[What you have to do] Rewrite the data, from its start through the line containing "[Join our team] (280, 707)", inclusive, as a two-column CSV headed input and output, one row per item with its text and its answer, each field quoted and line breaks turned into spaces. Leave the pictures out.
____ Records for the exercise
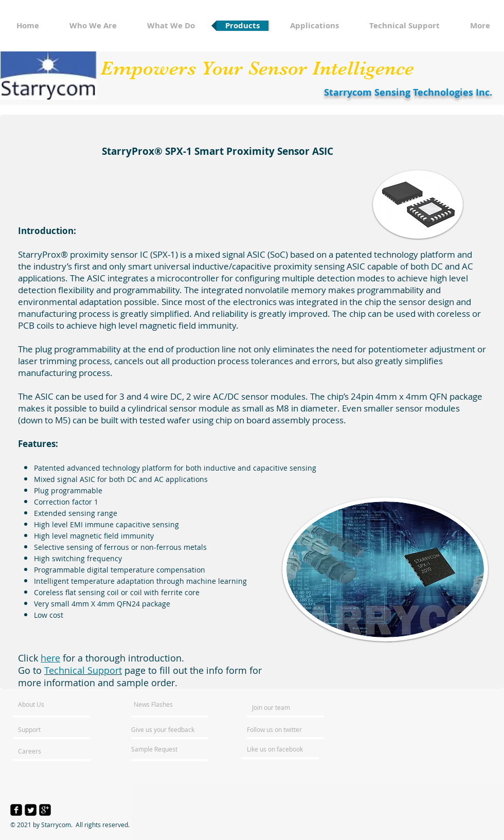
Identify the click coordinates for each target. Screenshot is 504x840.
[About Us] (57, 704)
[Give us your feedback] (168, 729)
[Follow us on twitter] (275, 729)
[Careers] (45, 751)
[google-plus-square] (45, 810)
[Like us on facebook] (278, 749)
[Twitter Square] (30, 810)
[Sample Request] (159, 749)
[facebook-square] (16, 810)
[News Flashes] (163, 704)
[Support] (42, 729)
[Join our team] (280, 707)
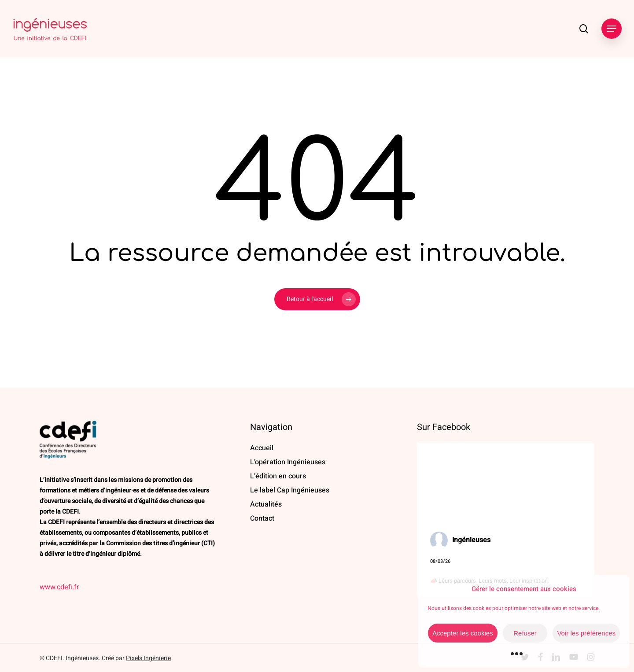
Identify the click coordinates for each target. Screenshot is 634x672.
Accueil (262, 448)
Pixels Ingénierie (148, 658)
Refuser (525, 633)
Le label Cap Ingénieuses (290, 490)
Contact (262, 518)
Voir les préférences (586, 633)
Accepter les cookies (463, 633)
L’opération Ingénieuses (288, 462)
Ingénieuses (471, 540)
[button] (612, 29)
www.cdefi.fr (59, 587)
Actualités (266, 504)
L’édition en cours (278, 476)
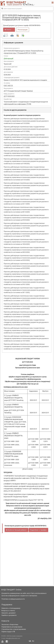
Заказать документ (8, 613)
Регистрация (22, 30)
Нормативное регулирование (12, 627)
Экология (5, 624)
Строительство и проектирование (14, 629)
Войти (8, 30)
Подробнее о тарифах (38, 530)
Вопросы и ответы (8, 610)
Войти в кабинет (16, 530)
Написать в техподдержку (11, 608)
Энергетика (14, 624)
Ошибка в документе (9, 615)
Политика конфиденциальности (13, 599)
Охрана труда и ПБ (8, 632)
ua (30, 641)
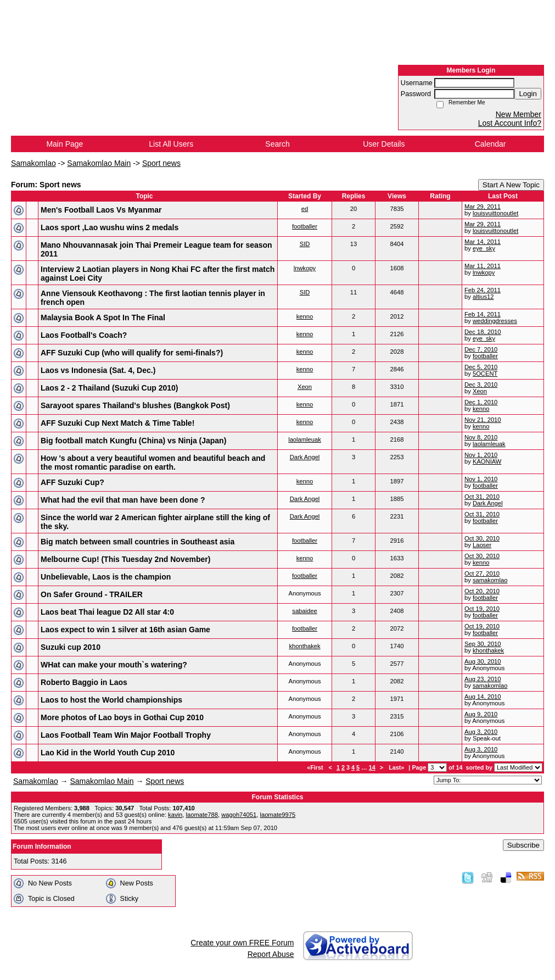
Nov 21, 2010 (483, 420)
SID (305, 244)
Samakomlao (33, 163)
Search (277, 144)
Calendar (490, 144)
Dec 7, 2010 (481, 349)
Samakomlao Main (99, 163)
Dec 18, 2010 (483, 332)
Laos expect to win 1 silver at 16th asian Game (125, 630)
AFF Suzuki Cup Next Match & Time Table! (117, 423)
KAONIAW (487, 461)
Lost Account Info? (509, 123)
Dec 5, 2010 (481, 367)
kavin (175, 815)
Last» (397, 767)
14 (372, 767)
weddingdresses (495, 321)
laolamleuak (305, 439)
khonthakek (304, 646)
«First (316, 767)
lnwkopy (305, 268)
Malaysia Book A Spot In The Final (103, 318)
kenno (305, 316)
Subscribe (523, 845)
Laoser (482, 545)
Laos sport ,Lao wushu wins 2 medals (109, 227)
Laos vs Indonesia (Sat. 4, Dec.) (98, 370)
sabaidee (304, 611)
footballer (305, 226)
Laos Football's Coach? (83, 335)
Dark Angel (305, 457)
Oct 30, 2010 (482, 538)
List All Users (171, 144)
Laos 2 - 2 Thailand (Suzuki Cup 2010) (109, 388)
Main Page (64, 144)
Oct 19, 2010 (482, 609)
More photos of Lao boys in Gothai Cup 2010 (122, 717)
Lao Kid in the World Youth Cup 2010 (108, 753)
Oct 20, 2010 (482, 591)
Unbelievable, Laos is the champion (105, 577)
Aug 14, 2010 (483, 697)
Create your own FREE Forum (242, 943)
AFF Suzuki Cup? (72, 482)
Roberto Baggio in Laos (84, 682)
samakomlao (490, 580)
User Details (384, 144)
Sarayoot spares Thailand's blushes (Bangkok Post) (135, 405)
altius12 (483, 297)
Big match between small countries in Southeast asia (137, 542)
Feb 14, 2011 (483, 314)
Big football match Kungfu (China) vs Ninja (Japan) (133, 441)
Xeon (305, 387)
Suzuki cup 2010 (70, 647)
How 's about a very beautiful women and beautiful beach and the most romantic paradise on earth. (153, 463)
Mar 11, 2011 (483, 266)
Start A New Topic (511, 185)
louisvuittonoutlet (495, 213)
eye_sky (484, 248)
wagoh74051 (239, 815)
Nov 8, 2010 (481, 437)
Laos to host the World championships (111, 700)
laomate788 (201, 815)
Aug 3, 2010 (481, 732)
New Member (518, 114)
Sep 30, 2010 (483, 644)
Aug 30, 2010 (483, 661)
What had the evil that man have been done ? (123, 500)
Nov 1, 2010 (481, 455)
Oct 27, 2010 (482, 573)
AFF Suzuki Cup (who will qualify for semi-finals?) (132, 353)
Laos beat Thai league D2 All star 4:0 (107, 612)
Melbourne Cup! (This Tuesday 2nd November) (125, 559)
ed (305, 209)
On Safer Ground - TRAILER (92, 594)
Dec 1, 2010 (481, 402)
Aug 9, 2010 (481, 714)
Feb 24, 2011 (483, 290)
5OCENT (485, 374)
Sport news (161, 163)
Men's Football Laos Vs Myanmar (101, 210)
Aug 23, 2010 (483, 679)
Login (528, 93)
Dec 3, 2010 (481, 385)
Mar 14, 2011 (483, 242)
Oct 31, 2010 (482, 497)
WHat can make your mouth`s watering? (114, 665)
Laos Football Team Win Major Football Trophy (126, 735)
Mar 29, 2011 (483, 207)
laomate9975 (277, 815)
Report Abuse (271, 954)
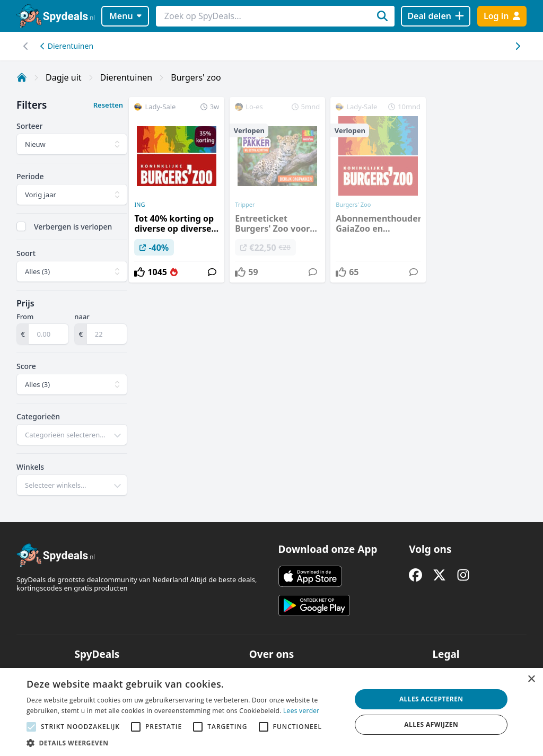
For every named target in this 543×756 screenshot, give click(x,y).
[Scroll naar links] (517, 46)
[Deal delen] (435, 16)
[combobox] (72, 435)
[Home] (22, 77)
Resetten (108, 105)
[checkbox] (21, 226)
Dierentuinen (67, 46)
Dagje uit (64, 77)
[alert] (272, 712)
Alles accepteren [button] (431, 699)
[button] (184, 743)
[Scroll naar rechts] (25, 46)
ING (139, 205)
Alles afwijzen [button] (431, 724)
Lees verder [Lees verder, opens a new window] (301, 710)
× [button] (531, 679)
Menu (125, 16)
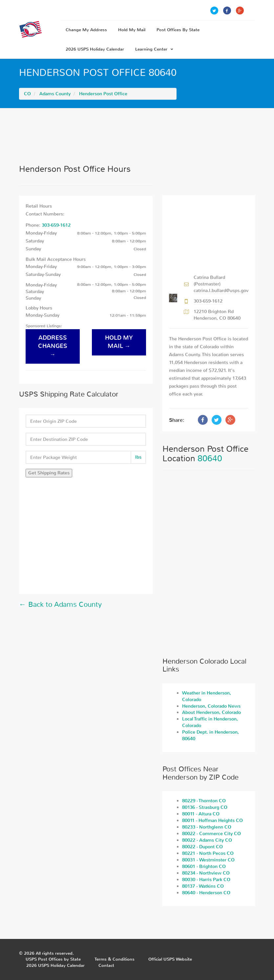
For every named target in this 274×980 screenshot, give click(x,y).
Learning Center (154, 49)
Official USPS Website (170, 959)
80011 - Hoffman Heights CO (212, 821)
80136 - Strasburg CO (204, 807)
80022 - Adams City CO (207, 840)
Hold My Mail (132, 30)
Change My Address (86, 30)
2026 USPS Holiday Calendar (95, 49)
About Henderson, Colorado (211, 712)
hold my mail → (119, 342)
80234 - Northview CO (206, 873)
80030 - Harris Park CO (206, 880)
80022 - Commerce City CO (211, 834)
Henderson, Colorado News (211, 706)
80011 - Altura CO (201, 814)
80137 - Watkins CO (203, 886)
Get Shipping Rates (49, 473)
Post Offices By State (178, 30)
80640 (210, 458)
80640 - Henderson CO (206, 893)
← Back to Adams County (60, 605)
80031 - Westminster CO (208, 860)
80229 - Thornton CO (204, 801)
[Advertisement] (137, 136)
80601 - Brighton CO (204, 866)
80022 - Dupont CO (202, 847)
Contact (106, 965)
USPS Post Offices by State (53, 959)
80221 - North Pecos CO (208, 853)
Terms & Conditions (114, 959)
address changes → (52, 346)
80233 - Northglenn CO (207, 827)
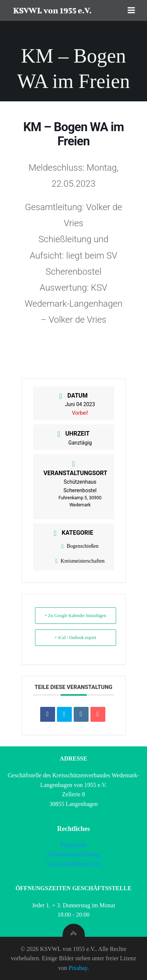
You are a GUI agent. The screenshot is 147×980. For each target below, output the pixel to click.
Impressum (73, 845)
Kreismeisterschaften (80, 561)
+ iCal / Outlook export (75, 638)
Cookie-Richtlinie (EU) (73, 864)
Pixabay (78, 968)
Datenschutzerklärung (73, 854)
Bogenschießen (80, 546)
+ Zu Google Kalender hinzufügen (75, 616)
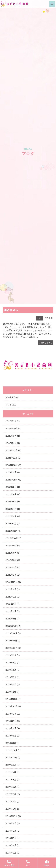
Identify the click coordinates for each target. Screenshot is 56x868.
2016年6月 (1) (12, 831)
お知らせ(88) (12, 397)
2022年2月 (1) (13, 567)
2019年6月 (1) (12, 662)
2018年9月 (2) (12, 714)
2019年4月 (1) (12, 670)
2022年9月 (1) (12, 545)
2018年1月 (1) (12, 743)
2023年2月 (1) (12, 516)
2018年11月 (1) (13, 699)
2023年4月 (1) (12, 509)
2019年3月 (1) (12, 677)
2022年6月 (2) (13, 553)
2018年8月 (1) (12, 721)
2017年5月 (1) (12, 787)
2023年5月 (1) (12, 501)
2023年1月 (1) (12, 523)
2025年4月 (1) (12, 443)
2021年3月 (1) (12, 611)
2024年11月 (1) (13, 458)
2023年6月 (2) (13, 494)
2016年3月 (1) (12, 852)
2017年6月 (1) (12, 779)
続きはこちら (47, 343)
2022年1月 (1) (12, 575)
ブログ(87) (11, 404)
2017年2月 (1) (12, 801)
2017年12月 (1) (13, 750)
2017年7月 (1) (12, 772)
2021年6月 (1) (12, 589)
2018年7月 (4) (12, 728)
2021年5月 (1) (12, 596)
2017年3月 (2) (12, 794)
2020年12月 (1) (13, 626)
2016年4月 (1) (12, 845)
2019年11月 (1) (13, 640)
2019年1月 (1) (12, 691)
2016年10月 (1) (13, 816)
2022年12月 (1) (13, 531)
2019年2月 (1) (12, 684)
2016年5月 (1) (12, 838)
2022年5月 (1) (12, 560)
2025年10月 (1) (13, 428)
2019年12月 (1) (13, 633)
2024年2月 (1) (12, 472)
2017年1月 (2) (12, 809)
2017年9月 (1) (12, 765)
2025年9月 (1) (12, 436)
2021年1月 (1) (12, 618)
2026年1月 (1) (12, 421)
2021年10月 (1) (13, 582)
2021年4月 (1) (12, 604)
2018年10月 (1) (13, 706)
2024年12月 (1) (13, 450)
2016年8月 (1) (12, 823)
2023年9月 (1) (12, 487)
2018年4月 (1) (12, 736)
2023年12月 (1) (13, 479)
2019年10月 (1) (13, 648)
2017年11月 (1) (13, 757)
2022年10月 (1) (13, 538)
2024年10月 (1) (13, 465)
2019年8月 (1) (12, 655)
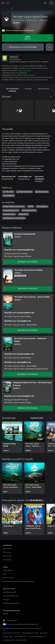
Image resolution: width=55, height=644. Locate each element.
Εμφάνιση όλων (37, 418)
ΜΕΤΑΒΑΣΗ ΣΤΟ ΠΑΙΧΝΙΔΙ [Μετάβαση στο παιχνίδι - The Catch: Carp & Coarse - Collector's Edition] (27, 374)
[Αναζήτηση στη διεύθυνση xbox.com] (8, 3)
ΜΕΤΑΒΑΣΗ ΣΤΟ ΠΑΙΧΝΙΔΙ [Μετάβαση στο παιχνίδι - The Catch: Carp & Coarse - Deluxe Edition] (27, 330)
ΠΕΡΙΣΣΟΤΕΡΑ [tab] (43, 89)
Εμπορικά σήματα (8, 636)
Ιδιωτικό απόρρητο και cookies (30, 633)
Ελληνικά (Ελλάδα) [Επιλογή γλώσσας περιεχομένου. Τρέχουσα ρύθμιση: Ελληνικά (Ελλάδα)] (12, 620)
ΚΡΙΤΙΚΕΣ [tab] (28, 89)
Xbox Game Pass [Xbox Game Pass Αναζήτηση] (7, 556)
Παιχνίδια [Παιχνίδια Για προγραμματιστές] (5, 614)
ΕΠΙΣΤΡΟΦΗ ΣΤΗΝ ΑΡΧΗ (27, 288)
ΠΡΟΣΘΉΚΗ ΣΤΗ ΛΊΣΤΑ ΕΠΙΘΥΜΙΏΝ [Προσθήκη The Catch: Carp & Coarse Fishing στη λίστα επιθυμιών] (23, 47)
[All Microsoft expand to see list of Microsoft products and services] (3, 3)
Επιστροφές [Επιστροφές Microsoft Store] (6, 600)
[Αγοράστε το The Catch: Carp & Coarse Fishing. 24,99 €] (27, 38)
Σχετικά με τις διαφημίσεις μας (37, 636)
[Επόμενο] (51, 96)
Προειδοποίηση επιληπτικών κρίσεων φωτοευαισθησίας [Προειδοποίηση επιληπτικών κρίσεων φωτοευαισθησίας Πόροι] (18, 582)
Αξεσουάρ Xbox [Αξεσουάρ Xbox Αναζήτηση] (7, 560)
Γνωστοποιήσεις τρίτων (21, 636)
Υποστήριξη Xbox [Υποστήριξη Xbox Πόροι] (8, 570)
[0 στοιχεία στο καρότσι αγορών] (46, 3)
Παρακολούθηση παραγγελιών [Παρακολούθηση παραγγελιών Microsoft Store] (11, 603)
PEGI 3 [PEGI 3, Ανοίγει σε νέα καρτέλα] (14, 57)
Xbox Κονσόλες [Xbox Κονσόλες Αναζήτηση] (7, 548)
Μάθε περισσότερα (25, 70)
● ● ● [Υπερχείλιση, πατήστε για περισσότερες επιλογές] (49, 47)
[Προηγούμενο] (46, 96)
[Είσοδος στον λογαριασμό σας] (51, 3)
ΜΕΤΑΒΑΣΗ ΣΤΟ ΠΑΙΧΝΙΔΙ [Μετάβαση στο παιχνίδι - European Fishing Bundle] (27, 262)
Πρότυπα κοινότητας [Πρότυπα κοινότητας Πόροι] (9, 578)
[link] (12, 437)
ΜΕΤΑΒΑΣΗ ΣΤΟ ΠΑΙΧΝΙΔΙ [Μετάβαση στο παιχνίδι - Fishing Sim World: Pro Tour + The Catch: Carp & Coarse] (27, 408)
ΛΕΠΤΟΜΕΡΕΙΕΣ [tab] (12, 89)
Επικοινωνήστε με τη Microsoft (11, 633)
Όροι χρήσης (43, 633)
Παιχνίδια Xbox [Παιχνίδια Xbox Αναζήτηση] (7, 552)
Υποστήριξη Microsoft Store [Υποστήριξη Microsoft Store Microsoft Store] (11, 596)
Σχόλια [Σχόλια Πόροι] (5, 574)
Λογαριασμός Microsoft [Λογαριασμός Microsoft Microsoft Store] (9, 592)
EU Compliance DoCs (9, 640)
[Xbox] (6, 8)
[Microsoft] (27, 2)
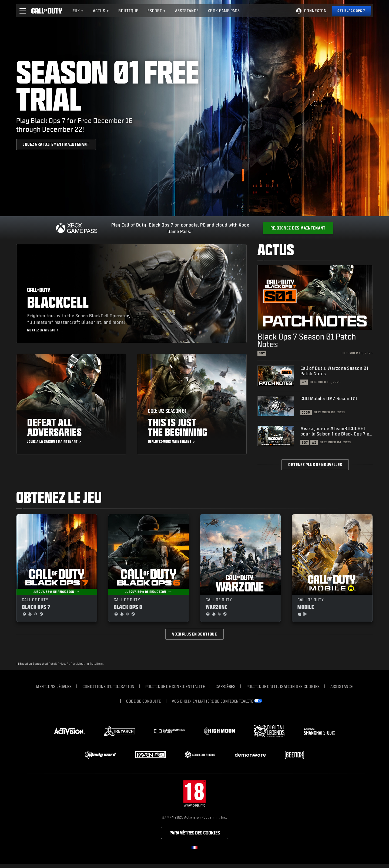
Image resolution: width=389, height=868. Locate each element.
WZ (304, 382)
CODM (306, 412)
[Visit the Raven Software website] (150, 754)
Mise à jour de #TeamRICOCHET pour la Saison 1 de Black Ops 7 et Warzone (336, 431)
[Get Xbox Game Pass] (298, 228)
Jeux (77, 11)
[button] (23, 11)
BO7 (262, 353)
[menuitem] (77, 11)
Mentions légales (54, 686)
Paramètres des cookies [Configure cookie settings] (195, 833)
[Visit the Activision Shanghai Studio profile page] (319, 731)
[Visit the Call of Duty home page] (47, 11)
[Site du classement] (194, 794)
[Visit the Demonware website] (250, 754)
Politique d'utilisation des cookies (283, 686)
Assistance (342, 686)
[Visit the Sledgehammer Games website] (169, 731)
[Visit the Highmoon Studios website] (220, 731)
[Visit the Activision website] (69, 731)
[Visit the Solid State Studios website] (200, 754)
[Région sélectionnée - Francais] (194, 847)
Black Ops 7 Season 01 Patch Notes (306, 340)
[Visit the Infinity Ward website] (100, 755)
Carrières (225, 686)
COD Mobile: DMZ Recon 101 (329, 398)
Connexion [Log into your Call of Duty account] (315, 11)
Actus (101, 11)
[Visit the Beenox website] (294, 755)
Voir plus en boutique (194, 634)
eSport (157, 11)
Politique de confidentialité (175, 686)
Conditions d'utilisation (108, 686)
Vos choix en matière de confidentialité (213, 701)
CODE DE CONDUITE (143, 701)
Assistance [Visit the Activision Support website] (187, 11)
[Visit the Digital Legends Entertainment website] (269, 731)
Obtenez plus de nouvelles (315, 465)
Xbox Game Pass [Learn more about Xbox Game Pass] (224, 11)
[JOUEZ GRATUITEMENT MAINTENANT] (56, 144)
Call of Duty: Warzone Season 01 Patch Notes (334, 371)
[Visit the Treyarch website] (120, 731)
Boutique (128, 11)
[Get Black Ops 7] (351, 11)
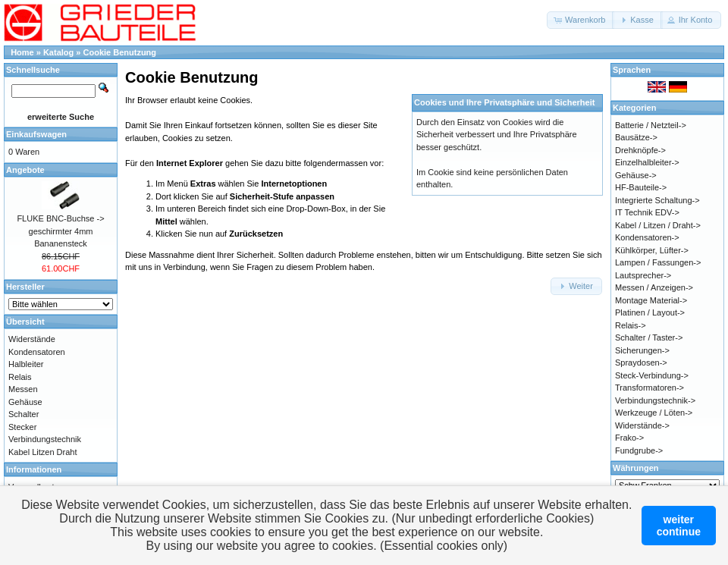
________
[In response]
input,output
"Identify the click coordinates for each target. Screenshot is 504x840. [About Us]","(57, 704)"
"[Give us your feedback]","(168, 729)"
"[Follow us on twitter]","(275, 729)"
"[Careers]","(45, 751)"
"[google-plus-square]","(45, 810)"
"[Like us on facebook]","(278, 749)"
"[Twitter Square]","(30, 810)"
"[Sample Request]","(159, 749)"
"[facebook-square]","(16, 810)"
"[News Flashes]","(163, 704)"
"[Support]","(42, 729)"
"[Join our team]","(280, 707)"